Published by Times Books

About the book

Excerpt:

Introduction

When Ronald Reagan was elected president of the United States in November 1980, he pledged to restore certain old-fashioned values to public life: patriotism and piety, hard work and thrift. To underscore the point, one of the first changes he made on entering the White House in January was to take down the portraits of Thomas Jefferson and Harry Truman in the Cabinet Room and put up those of Dwight Eisenhower and Calvin Coolidge.

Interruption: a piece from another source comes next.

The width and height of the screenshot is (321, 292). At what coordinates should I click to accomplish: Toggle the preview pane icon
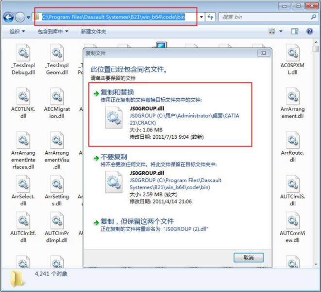[295, 32]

Reagan's choice of the genial, avuncular Eisenhower most Americans could understand, if not necessarily endorse. In contrast, the exaltation of Coolidge appeared, at best, idiosyncratic. President from 1923, when he acceded to the office upon the sudden death of Warren Harding, until 1929, when he retired after forswearing a second full term, Coolidge was enormously popular throughout his tenure -- an icon of his era every bit as much as Charles Lindbergh, Babe Ruth, or Charlie Chaplin. Yet by 1981 the long-departed Yankee Republican figured only marginally in the history books and even less so in the nation's collective memory. Coolidge's popular reputation, such as it was, had hardened into a cartoon -- one that endures today.

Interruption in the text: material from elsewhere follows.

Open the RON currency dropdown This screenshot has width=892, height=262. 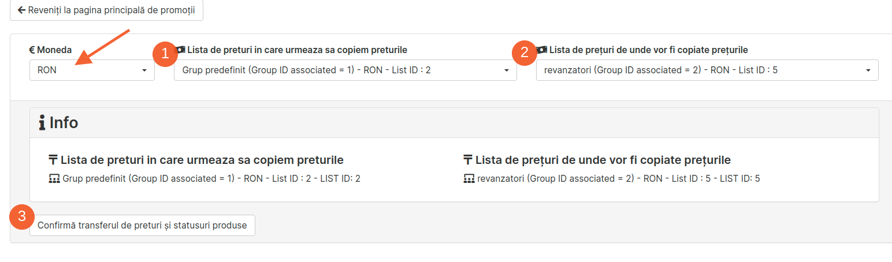(x=92, y=70)
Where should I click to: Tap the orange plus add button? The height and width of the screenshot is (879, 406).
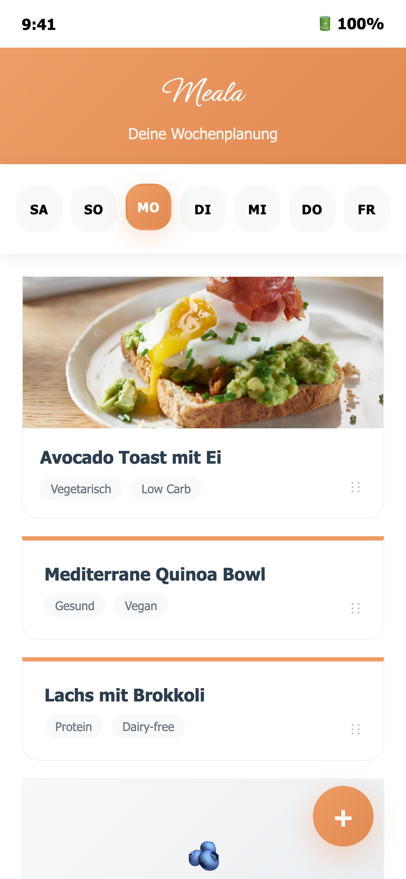[x=343, y=816]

Coolidge has become the grim-faced "Silent Cal" -- Theodore Roosevelt's daughter Alice made famous the judgment that he looked "as if he had been weaned on a pickle" -- and a consummately passive president. "His ideal day," mocked his contemporary H. L. Mencken, "is one on which nothing whatever happens." He is stfll remembered as he was seen by the "smart set" of the 1920s -- intellectuals and writers like Mencken, Walter Lippmann, and William Allen White -- who berated him as a mediocrity and a stooge of the business class. In popular culture, Coolidge survived not in weighty biographies but tucked away in novels such as Nathanael West's 1934 gem, A Cool Million, which parodies Coolidge as the former president Shagpoke Whipple, whose Horatio Alger-style platitudes, in the desperation of the Depression, curdle into fascism. With his nineteenth-century regard for individual integrity, esteem for business, and taste for small government, Coolidge has stood distant and indistinct across the chasm introduced into history by the New Deal and World War II.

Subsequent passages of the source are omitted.